Good Pool Design
Owners of indoor pools decide to include this luxury in their homes for different reasons. Some are driven by the weather where others are driven by privacy. “Some clients want to swim year-round regardless of the weather, such as in places with harsh winters. It might be a client with issues of being exposed to sun such as people who’ve had skin cancer. Other clients do it for environmental issues such as blowing sand, and keeping debris out of the pool. And then there are people who want privacy,” Benedetti says.
The placement of the pool depends on the client’s desire. Most people picture an indoor pool as a large rectangle. This may be the case with a high percentage of indoor pools, but Skip Phillips, owner of Questar Pools and Spa in Escondido, Calif., emphasizes good design of his pools. “Generally people take as big a room as they can afford and put as big a pool as they can squeeze into it. This defies proportion and scale and that’s what makes YMCA pools duds. If you take the same pool, put it in the corner of the room and have it overflow its rim into a garden, then take the unusable space and shift it to the other side for lounge chairs, it would be much more interesting to me,” he says.
Another pool designed by Questar in Napa Valley, Calif., was placed half inside and half outside with glass doors that close over the middle. Phillips adds that the fundamentals of good pool design remain the same with this type of design.
The placement of an indoor pool depends on available real estate. Some designers choose to position the pool next to the house with a common wall in between, where others create separate buildings. When available property is an issue, indoor pools can be installed in basements. “Going down is logical because real estate is so expensive,” Benedetti says.
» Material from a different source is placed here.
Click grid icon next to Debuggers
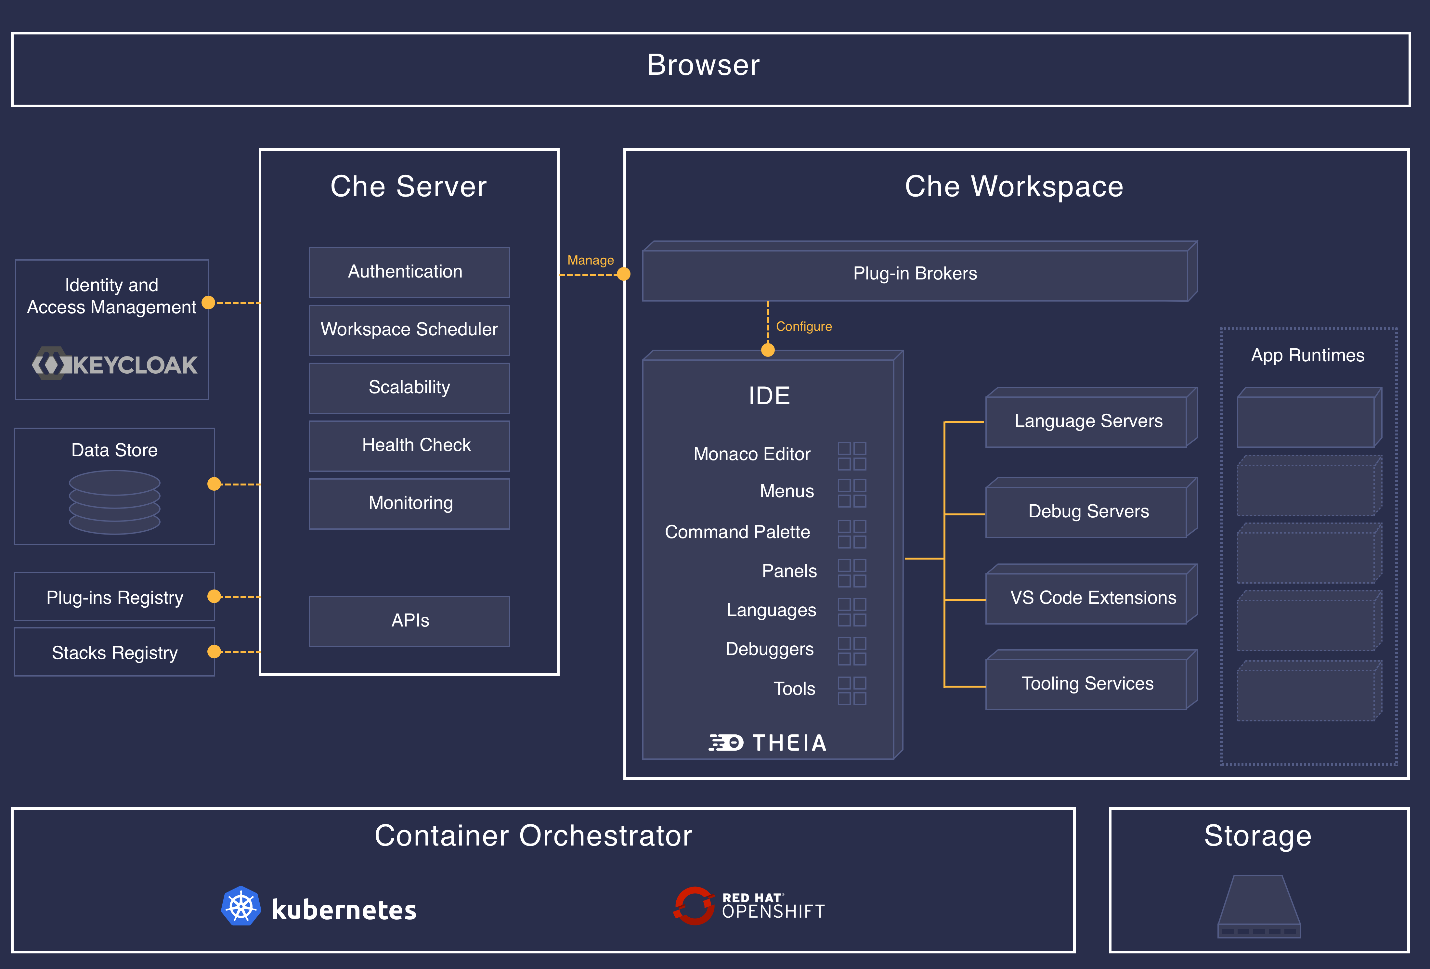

The location of the pool affects its style. If a common wall is shared or the pool is in the basement, the style of the house influences the pool space. If the pool is its own building, separate from the main house, this lends itself to creating its own style. “It depends if the homeowner is trying to create a theme [in this space] or match the home. We will work with the design and blend it so the pool enclosure doesn’t look like an afterthought or that it was added on to the house,” says Jeff Bova, architect, Omega Pool Structures, Towns River, N.J.